* [EXTRAHIERTER TEXT]:
§

Es ist im Tagesverlauf verbreitet mit Schauern und Gewittern zu rechnen, der
Flüssigwassergehalt und CAPE-ML nehmen nochmals deutlich zu gegenüber Freitag.
Um 18 UTC liegen die ppw´s in Rheinland-Pfalz bis an die 40 mm, in den südlichen
Bundesländern beträgt dann CAPE teils über 1500 J/kg. Wenngleich aus der Dynamik
des Höhendruckfeldes keine markanten Hebungsvorgänge abzuleiten sind, steigt
angesichts der zunehmenden Zyklonalität des Bodendruckfeldes die Unwettergefahr
weiter an und weitet sich auch nach Norden hin aus. Die Gefahr der Bildung von
Superzellen bleibt voraussichtlich auf die Gebiete südlich des Mains beschränkt.

§

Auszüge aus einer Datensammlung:
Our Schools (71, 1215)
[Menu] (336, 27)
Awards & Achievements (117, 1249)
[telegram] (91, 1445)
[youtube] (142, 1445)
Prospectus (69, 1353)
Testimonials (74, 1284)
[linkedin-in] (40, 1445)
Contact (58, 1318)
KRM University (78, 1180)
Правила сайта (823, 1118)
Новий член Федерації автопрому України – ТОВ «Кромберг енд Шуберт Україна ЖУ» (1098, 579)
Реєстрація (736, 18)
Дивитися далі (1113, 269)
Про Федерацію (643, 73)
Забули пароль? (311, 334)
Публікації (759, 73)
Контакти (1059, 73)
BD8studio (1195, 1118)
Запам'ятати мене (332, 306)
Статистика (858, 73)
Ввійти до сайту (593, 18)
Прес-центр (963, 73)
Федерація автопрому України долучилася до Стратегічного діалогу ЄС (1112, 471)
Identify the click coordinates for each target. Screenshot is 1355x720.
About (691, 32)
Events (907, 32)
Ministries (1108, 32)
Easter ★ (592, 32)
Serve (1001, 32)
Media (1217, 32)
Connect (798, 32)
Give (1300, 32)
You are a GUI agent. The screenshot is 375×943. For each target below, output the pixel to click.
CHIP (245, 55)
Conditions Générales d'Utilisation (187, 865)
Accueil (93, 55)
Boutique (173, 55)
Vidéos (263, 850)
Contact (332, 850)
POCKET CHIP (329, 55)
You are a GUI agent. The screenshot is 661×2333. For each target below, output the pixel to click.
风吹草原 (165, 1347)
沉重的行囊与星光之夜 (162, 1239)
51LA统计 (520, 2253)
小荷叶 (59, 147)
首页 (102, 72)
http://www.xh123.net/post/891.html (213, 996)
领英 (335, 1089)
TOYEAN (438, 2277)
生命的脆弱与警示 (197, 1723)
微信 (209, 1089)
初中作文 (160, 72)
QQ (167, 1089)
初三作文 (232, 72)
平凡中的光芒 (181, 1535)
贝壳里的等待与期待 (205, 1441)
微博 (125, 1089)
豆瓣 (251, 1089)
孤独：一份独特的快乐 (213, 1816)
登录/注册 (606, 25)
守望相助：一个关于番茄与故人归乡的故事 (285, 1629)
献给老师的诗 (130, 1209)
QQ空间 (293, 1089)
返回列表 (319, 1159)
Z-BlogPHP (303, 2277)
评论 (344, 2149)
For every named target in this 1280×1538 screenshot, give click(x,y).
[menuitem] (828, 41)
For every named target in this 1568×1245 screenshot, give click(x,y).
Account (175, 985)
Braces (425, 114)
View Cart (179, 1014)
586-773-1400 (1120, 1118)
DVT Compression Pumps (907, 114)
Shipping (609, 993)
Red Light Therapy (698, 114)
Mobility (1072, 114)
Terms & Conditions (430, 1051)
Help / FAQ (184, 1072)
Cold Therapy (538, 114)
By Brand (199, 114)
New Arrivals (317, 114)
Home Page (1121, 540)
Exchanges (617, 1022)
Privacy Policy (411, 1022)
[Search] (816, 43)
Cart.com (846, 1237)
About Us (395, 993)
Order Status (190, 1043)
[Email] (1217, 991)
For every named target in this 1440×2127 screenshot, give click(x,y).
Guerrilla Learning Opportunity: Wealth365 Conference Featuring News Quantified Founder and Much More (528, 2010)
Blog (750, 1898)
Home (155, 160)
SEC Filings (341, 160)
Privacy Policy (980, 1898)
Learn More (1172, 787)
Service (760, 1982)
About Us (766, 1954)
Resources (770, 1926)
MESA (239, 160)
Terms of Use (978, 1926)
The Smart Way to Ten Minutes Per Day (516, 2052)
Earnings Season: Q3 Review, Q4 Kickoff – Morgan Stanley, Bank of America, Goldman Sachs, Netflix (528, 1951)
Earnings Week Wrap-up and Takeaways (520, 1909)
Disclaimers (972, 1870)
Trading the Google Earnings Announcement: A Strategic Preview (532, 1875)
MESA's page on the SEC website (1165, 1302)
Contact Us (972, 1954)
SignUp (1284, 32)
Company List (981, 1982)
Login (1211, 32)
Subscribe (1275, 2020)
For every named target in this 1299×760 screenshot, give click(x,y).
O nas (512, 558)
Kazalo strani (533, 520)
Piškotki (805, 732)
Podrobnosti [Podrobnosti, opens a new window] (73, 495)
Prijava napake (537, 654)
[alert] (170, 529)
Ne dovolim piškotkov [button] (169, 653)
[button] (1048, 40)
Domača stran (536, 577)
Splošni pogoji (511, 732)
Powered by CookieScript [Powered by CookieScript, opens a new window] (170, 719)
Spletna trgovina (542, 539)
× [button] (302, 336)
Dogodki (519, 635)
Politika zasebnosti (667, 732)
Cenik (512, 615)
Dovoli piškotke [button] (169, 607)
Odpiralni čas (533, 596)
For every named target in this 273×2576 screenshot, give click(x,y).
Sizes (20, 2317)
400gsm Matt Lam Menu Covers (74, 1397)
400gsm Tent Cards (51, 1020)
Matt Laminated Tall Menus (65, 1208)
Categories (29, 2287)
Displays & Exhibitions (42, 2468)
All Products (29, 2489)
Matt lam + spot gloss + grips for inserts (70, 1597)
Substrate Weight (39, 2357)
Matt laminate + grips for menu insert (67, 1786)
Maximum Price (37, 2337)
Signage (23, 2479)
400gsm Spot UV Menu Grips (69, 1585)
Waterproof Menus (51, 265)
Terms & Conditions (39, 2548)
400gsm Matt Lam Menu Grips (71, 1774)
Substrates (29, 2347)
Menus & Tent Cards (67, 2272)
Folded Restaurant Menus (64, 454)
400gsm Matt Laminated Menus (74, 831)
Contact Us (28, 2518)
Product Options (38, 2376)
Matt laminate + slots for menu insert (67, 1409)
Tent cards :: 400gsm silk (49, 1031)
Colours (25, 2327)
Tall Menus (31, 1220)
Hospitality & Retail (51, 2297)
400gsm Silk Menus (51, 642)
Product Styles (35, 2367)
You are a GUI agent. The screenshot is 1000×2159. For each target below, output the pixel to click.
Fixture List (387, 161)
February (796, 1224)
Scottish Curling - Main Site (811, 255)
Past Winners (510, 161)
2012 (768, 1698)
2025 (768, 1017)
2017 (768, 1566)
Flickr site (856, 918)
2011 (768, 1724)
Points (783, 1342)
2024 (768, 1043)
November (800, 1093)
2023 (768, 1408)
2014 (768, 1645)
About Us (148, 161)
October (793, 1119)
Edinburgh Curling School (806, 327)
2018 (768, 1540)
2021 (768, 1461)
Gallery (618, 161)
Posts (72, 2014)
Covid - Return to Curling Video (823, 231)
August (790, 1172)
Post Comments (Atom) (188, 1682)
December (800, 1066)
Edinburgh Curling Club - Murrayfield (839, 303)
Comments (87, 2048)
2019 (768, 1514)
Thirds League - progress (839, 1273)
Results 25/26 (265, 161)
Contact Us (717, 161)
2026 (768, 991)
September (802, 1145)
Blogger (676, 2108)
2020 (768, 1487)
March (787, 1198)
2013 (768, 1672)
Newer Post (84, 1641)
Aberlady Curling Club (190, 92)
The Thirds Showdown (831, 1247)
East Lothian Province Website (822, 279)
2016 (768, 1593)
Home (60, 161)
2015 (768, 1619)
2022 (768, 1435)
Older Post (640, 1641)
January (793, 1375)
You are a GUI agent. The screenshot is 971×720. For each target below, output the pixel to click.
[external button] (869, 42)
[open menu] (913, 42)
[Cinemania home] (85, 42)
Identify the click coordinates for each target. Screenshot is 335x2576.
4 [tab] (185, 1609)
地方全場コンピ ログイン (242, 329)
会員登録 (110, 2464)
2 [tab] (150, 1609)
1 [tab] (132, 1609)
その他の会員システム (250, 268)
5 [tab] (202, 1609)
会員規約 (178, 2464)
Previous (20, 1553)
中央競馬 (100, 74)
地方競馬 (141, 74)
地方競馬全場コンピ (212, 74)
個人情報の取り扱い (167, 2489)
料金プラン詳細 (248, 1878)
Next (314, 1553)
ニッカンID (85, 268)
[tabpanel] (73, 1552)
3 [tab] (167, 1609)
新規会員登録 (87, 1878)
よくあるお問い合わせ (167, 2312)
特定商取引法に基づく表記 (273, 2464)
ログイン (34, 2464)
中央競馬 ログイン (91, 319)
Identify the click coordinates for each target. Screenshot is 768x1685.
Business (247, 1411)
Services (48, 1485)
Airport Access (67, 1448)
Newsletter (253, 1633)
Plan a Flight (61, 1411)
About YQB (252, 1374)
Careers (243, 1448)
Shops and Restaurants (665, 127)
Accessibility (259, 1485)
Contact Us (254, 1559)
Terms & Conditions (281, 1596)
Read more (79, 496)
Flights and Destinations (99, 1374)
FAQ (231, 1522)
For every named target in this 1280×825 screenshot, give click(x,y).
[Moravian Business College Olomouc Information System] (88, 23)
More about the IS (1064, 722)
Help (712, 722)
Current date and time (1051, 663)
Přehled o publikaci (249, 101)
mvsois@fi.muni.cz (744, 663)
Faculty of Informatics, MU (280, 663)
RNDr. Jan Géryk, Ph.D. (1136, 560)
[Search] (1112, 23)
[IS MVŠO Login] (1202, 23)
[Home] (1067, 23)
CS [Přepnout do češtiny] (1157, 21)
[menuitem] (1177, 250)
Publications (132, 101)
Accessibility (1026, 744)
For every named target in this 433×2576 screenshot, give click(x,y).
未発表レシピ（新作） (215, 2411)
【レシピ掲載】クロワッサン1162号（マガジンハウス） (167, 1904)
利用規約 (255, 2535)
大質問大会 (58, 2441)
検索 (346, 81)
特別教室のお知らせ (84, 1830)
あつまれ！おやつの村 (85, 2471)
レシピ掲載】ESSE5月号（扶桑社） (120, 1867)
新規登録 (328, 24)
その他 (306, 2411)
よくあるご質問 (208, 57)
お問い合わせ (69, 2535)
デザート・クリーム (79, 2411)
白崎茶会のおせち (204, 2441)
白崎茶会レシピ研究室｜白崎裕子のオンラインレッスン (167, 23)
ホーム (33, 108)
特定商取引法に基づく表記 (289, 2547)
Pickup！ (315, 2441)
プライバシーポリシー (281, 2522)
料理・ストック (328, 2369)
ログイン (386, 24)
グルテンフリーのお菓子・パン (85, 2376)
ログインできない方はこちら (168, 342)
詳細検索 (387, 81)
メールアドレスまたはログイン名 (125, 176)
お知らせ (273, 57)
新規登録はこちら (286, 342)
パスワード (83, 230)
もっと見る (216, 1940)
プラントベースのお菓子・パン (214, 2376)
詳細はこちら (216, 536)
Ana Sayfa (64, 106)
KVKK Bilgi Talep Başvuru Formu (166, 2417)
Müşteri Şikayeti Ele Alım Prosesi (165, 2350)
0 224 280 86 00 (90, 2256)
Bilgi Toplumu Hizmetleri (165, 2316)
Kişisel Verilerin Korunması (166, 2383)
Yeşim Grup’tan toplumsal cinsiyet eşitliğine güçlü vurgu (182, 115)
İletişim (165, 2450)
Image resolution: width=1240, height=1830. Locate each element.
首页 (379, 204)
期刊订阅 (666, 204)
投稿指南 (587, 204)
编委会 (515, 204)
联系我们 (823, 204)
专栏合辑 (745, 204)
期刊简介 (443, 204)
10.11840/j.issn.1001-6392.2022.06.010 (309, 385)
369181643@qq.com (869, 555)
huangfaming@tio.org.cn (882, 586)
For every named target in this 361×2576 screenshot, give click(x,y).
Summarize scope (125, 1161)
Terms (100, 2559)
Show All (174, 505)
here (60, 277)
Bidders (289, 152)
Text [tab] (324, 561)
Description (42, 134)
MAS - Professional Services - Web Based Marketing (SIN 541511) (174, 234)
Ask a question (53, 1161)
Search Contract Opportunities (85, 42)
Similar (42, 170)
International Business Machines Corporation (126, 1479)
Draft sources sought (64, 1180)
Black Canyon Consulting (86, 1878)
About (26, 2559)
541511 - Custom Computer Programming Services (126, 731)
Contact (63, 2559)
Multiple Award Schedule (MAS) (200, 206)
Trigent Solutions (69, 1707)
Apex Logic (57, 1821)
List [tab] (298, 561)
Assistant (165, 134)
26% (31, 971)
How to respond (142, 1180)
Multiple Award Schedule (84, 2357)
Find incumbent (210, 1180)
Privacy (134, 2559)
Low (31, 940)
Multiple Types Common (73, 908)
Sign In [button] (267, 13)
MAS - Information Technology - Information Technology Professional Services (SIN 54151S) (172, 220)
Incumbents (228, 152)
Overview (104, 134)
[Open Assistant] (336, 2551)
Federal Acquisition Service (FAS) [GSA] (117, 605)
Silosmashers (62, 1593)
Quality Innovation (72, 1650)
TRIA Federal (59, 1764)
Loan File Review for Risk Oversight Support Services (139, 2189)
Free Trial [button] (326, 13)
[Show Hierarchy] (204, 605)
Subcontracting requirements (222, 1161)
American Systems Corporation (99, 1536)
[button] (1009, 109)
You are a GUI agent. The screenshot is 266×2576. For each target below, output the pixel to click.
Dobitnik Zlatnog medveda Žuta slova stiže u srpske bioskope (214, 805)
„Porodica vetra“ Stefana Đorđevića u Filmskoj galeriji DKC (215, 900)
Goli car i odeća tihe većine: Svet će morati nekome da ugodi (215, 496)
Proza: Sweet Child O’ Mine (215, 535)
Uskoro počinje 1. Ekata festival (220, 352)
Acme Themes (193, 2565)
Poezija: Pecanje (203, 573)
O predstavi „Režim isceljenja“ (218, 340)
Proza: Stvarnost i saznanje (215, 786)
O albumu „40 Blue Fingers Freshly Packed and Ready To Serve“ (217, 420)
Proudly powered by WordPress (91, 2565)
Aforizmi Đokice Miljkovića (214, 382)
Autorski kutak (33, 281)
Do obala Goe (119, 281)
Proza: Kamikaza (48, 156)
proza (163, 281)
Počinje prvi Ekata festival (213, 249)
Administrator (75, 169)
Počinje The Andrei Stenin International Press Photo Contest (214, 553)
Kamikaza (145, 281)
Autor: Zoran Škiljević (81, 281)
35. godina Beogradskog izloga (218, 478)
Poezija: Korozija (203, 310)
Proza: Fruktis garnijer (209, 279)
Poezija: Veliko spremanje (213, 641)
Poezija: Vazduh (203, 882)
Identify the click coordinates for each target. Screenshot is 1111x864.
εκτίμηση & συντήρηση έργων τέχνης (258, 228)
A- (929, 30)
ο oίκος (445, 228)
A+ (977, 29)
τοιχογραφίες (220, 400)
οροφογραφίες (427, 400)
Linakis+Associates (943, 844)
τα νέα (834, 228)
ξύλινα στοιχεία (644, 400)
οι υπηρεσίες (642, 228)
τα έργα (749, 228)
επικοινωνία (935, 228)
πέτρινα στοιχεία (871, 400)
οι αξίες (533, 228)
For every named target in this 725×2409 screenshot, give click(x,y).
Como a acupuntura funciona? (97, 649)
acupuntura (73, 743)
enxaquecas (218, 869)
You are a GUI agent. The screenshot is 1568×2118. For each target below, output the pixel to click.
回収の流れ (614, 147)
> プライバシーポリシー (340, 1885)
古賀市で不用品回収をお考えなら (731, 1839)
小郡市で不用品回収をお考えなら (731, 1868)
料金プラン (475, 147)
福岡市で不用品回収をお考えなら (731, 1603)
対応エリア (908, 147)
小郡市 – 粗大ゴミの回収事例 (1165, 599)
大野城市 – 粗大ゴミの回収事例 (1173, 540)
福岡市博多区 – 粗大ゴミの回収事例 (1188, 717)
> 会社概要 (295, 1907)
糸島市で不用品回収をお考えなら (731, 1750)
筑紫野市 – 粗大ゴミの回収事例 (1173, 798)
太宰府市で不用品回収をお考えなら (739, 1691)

§

* [AUFGABEN]:
1) Beantworte anhand des Vorhersagetexts zu Schauern und Gewittern:
(a) Bis zu welchem Wert reichen die ppw´s um 18 UTC in Rheinland-Pfalz?
(b) In welchen Bundesländern beträgt CAPE teils über 1500 J/kg?
(c) Auf welche Gebiete bleibt die Gefahr der Bildung von Superzellen voraussichtlich beschränkt?
2) Führe den Vorhersagetext zu Schauern und Gewittern im gleichen Stil nach seinem letzten Satz weiter.

* [ANTWORTEN IN REIHENFOLGE]:
1)
(a) Bis an die 40 mm.
(b) In den südlichen Bundesländern.
(c) Auf die Gebiete südlich des Mains.

2)
Die 6stündigen Regenmengen sind nach C-EU bis zum Abend zunächst nicht
sonderlich erwähnenswert, wenngleich punktuell bis 20 mm erwartet werden. Von 18
bis 24 UTC sollen sich dann von Lothringen her intensivierend von Gewittern
durchsetzte Starkregenfälle ins Saarland und das westliche Rheinland-Pfalz
ausweiten, wo bis zu 74 mm veranschlagt werden. ICON6_NEST erwartet in diesem
Gebiet dagegen nahezu keinen Niederschlag! Im Prinzip ist das aber nur eine
konsequente Fortsetzung der extremen Modellunterschiede, die sich schon
kürzestfristig manifestiert haben. ICON6_NEST hat maximal 21 mm am Hochrhein von
18 bis 24 UTC zu bieten. GFS geht bis 17 und ECMF16 bis 18 mm innert 6 Stunden.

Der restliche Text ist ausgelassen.